7. The method according to 5 wherein the tissue sample has a BRAF mutation or a MEK mutation or a NRAS mutation.

8. The method of claims 1 to 6 wherein the level of PPIX is determined by spectral flow cytometry assay.

9. A method for treating resistant melanoma in a subject in need thereof comprising a step of administering said subject with a therapeutically effective amount of a ferroptosis inducer.

10. The method according to claim 8 wherein the ferroptosis inducer is a ferric ammonium citrate (FAC) or Erastin or RSL3 or FIN56. i) A ferroptosis inducer and ii) a BRAF inhibitor as a combined preparation for use in the treatment of melanoma, aggressive/invasive melanoma, metastatic melanoma or melanoma resistant.

11. i) A ferroptosis inducer and ii) a MEK inhibitor as a combined preparation for use in the treatment of melanoma, aggressive/invasive melanoma, metastatic melanoma or melanoma resistant.
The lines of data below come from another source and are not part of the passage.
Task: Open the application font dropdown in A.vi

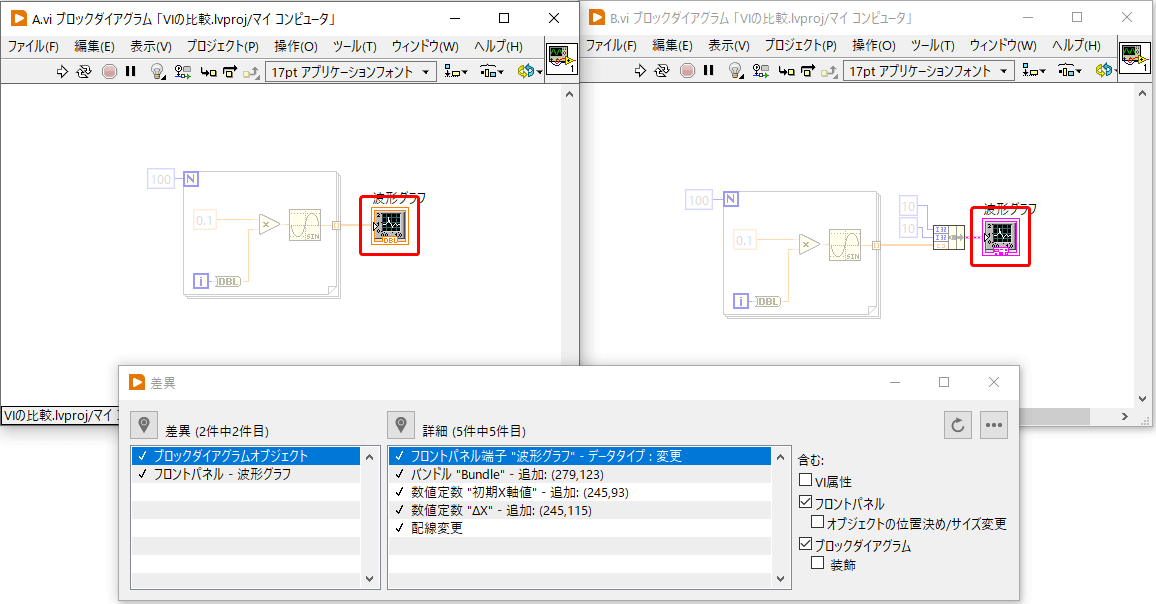Action: click(424, 72)
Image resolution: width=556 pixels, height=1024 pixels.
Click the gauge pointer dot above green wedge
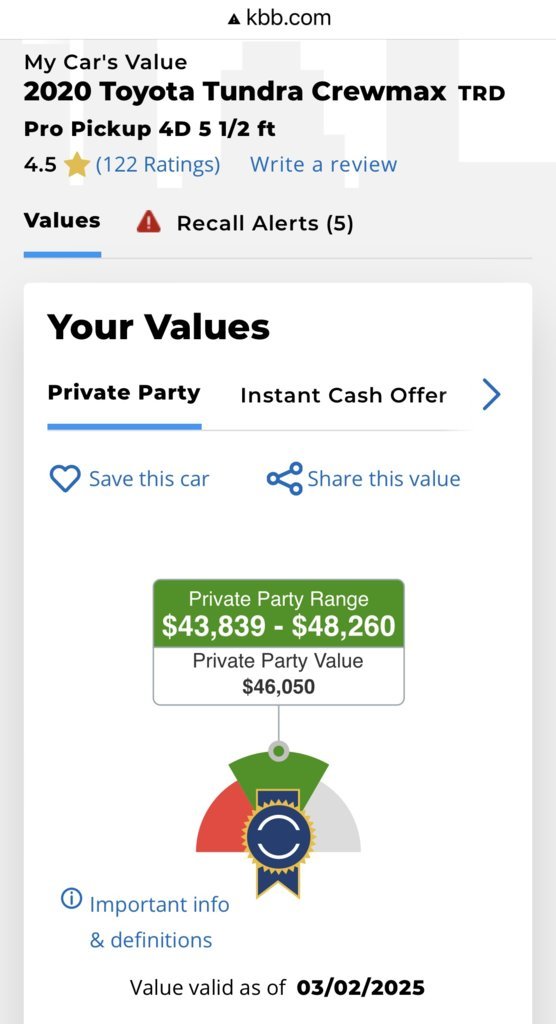coord(279,751)
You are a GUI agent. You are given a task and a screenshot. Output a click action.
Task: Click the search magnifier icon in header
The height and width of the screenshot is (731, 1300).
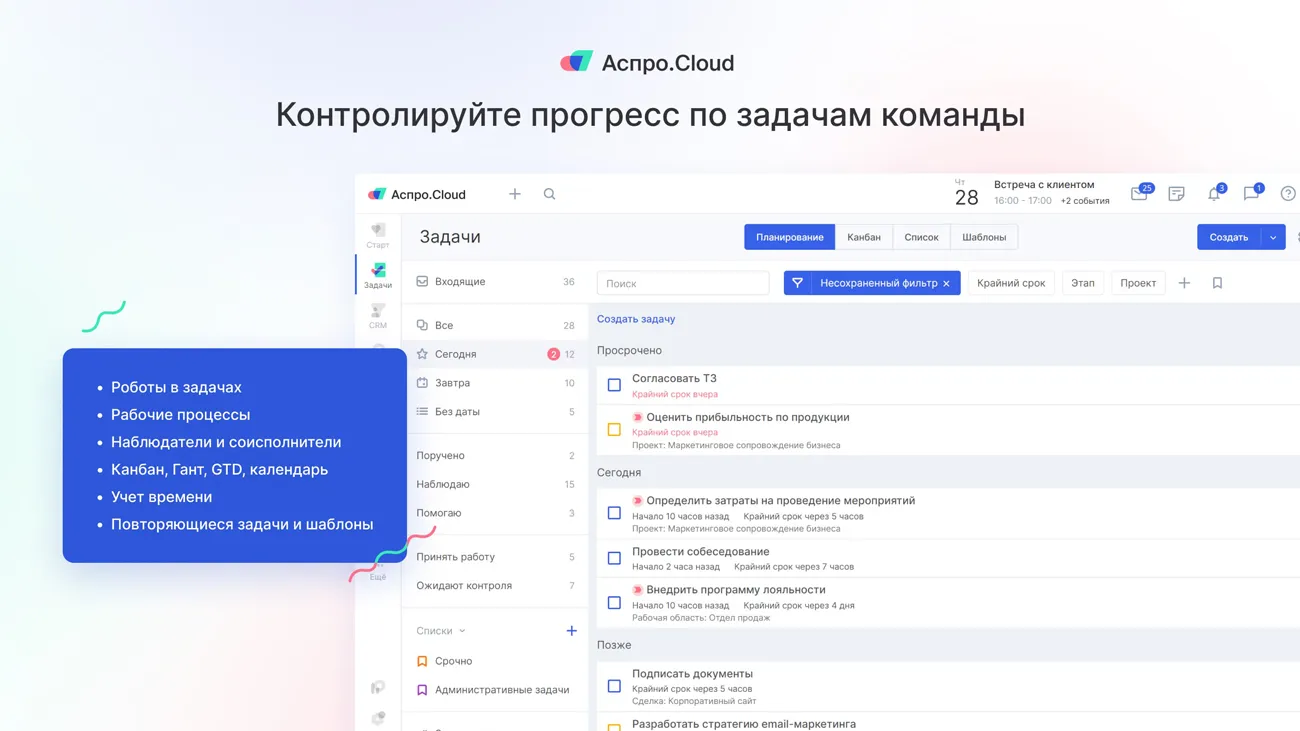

12. i) A ferroptosis inducer, ii) a BRAF inhibitor and iii) a MEK inhibitor as a combined preparation for use in the treatment of melanoma, aggressive/invasive melanoma, metastatic melanoma or melanoma resistant.

13. A pharmaceutical composition comprising a ferroptosis inducer for use in the treatment of melanoma, aggressive/invasive melanoma, metastatic melanoma or melanoma resistant.

14. The pharmaceutical composition according to claim 14 comprising a BRAF inhibitor and a MEK inhibitor.